We have previously noted how the Supreme Court might be deploying the facial/as-applied distinction to reach minimal levels of consensus that would otherwise not be possible because of the ideological differences on the court. One prominent example was the Supreme Court's upholding of the federal partial-birth abortion ban on facial grounds in Gonzales v. Carhart . Consensus on the Supreme Court does not mean the division in the universe disappears, however. It is simply shifted back down the judicial hierarchy to the appellate bench. Thus, in Richmond Medical Center v. Herring , on remand to the 4th Circuit in light of Carhart , a 2-1 panel led by Judge Michael invalidated the Virginia partial-birth infanticide act on its face.

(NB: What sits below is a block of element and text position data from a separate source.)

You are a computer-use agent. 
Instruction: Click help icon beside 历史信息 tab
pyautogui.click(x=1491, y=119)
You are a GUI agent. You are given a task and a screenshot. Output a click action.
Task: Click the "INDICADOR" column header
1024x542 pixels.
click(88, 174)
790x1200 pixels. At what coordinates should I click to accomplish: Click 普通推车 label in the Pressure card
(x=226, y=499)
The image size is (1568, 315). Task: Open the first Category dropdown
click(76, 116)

Pursuing a facial challenge in the lower court may seem contrary to the Supreme Court's preference for as-applied challenges, but the two-judge majority reasoned that the high court's preference for as-applied adjudication exists only in the partial-birth abortion context with respect to the need for a health exception and not for any consideration of the definitional scope of a statute. That is debatable, but dicing the jurisprudence in this way, the majority believed the Virginia act overbroad because they asserted it would impose criminal liability on a doctor for accidentally performing a partial-birth procedure when a more typical dissection procedure had been intended. Judge Niemeyer vigorously dissented on this point of statutory construction pointing to a mens rea requirement that was identical to the federal statute and most assuredly preclusive of accidental criminal liability.

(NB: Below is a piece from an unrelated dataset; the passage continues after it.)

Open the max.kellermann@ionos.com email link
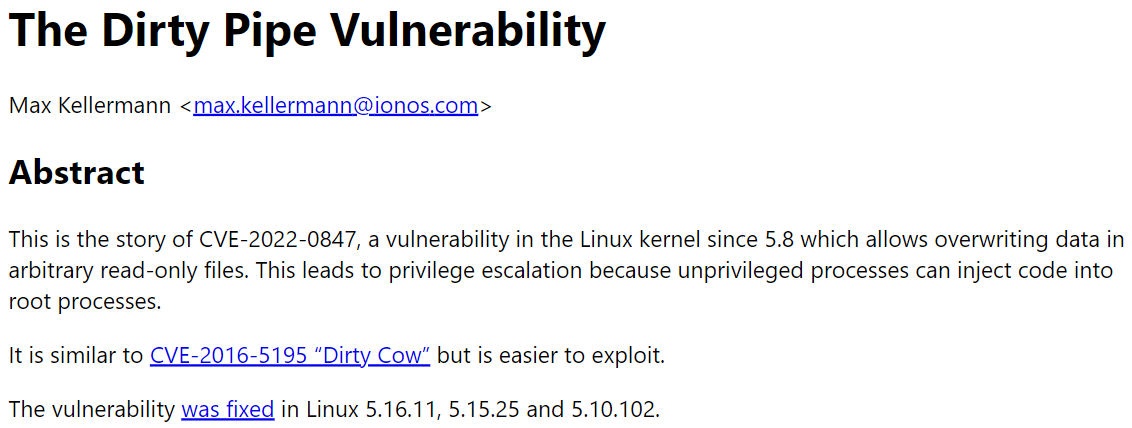 (335, 106)
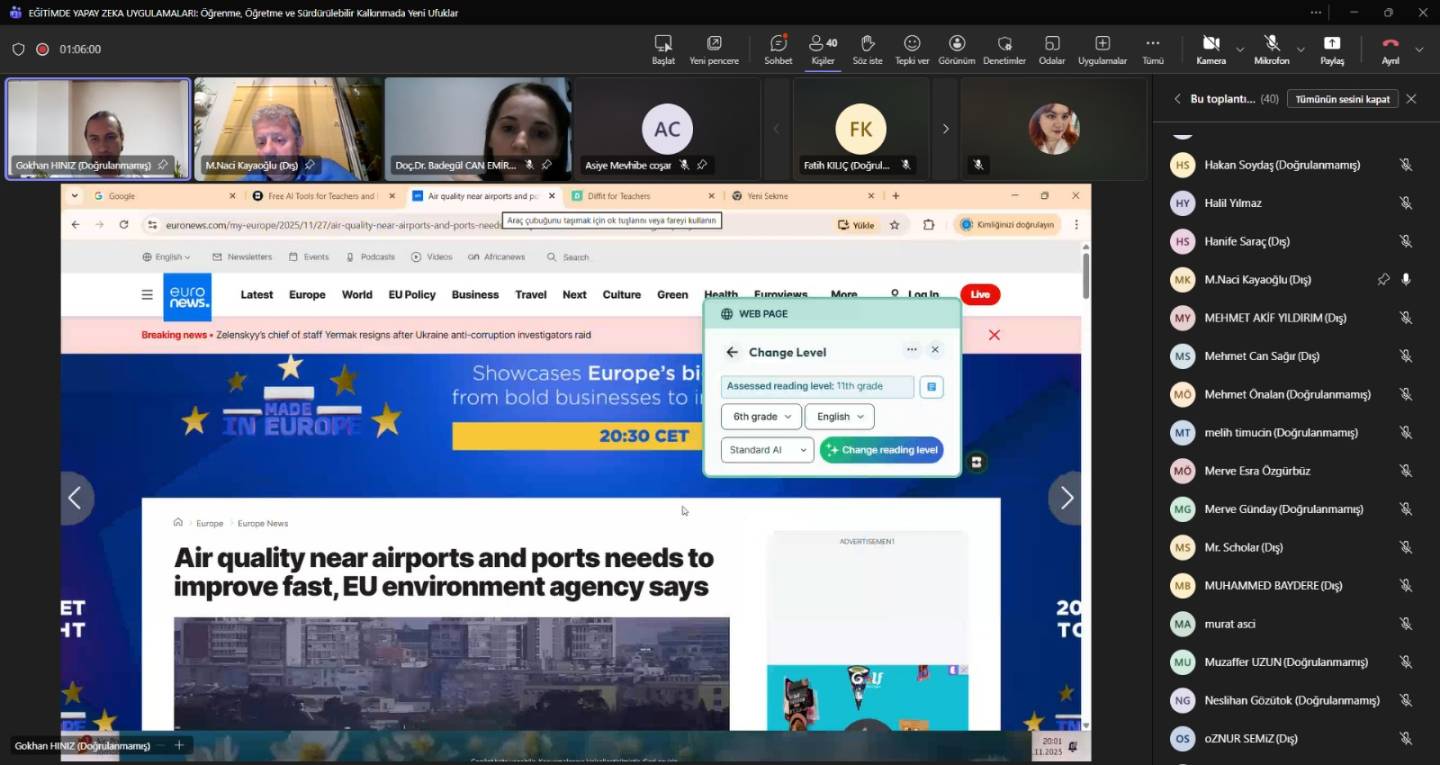The image size is (1440, 765).
Task: Expand the 6th grade level dropdown
Action: (761, 417)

Putting aside the statutory interpretation question, it will be interesting to see if and when the litigants pursue a petition for certiorari, assuming an en banc denial, whether the high court will view this as defiance of its judgment in Carhart and wade back into this contentious subject. If the justices pass, the case illustrates how thin the consensus achieved by the facial/as applied distinction. Indeed, some would contend that if the lower courts are permitted to disregard Supreme Court rulings in this fashion, the general public has been misled into thinking that abortion is subject to limitation, when it is not. All the more reason to believe that abortion is none of the government's business , and the sooner the people revoke its delegated authority under the 10th Amendment to say that neither federal nor state governments should address this topic, the better.

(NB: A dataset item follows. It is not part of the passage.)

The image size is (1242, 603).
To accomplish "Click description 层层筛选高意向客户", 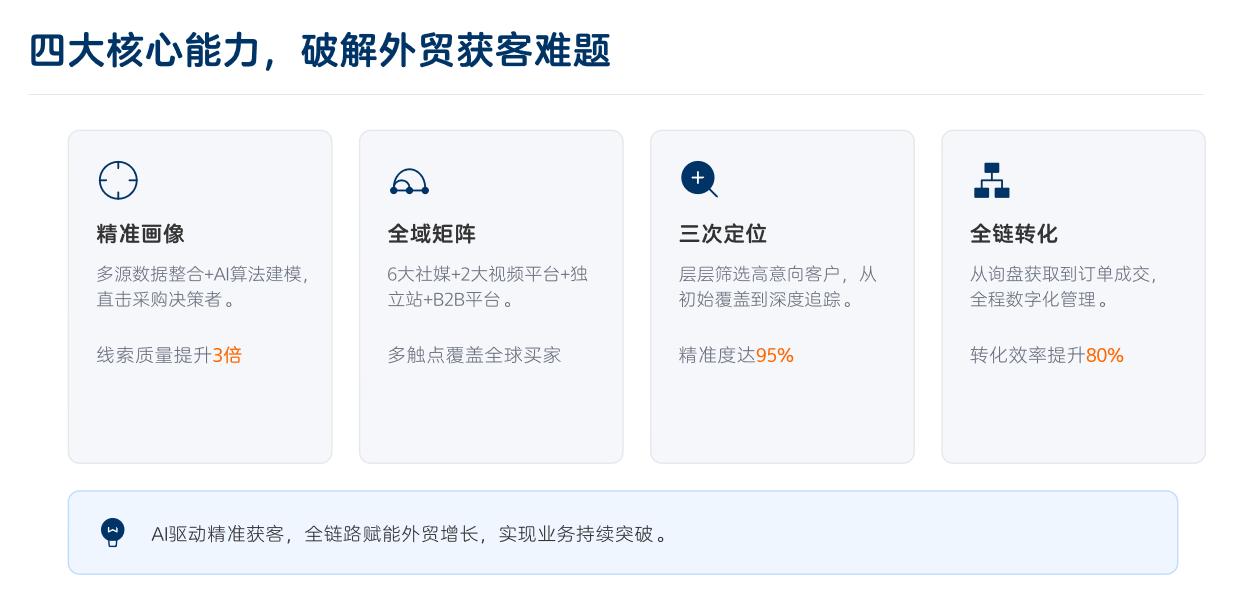I will [x=777, y=274].
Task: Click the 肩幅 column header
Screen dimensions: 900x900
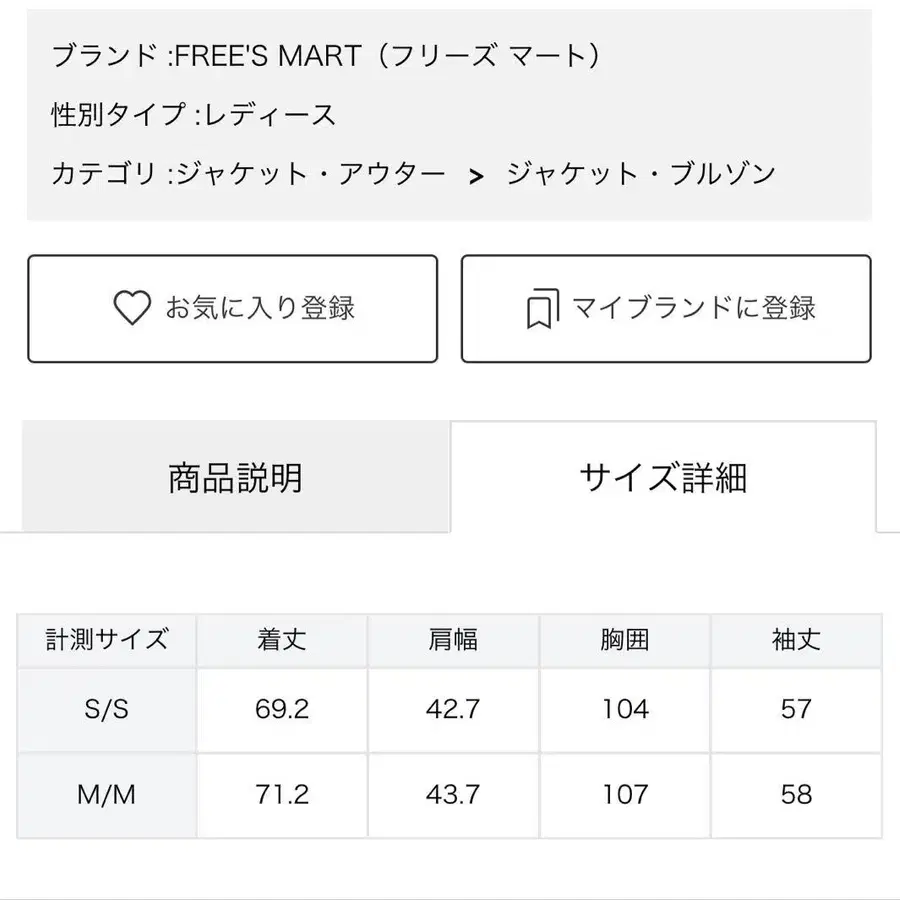Action: coord(454,639)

In the meantime, even assuming a facial challenge was appropriately considered by the 4th Circuit, it should be noted that the panel was doubly defiant in rejecting the traditional Salerno standard of facial challenge. That standard is a rigorous one, requiring a showing by the challenger of no conceivable constitutional application of the statute. By contrast, the specially crafted abortion facial challenge standard fashioned in Casey , but seemingly frowned upon in Carhart , of requiring a challenger to an abortion statute merely to show that a significant fraction of women would be unduly burdened is a standard so easily met that virtually no abortion restriction is capable of meeting it.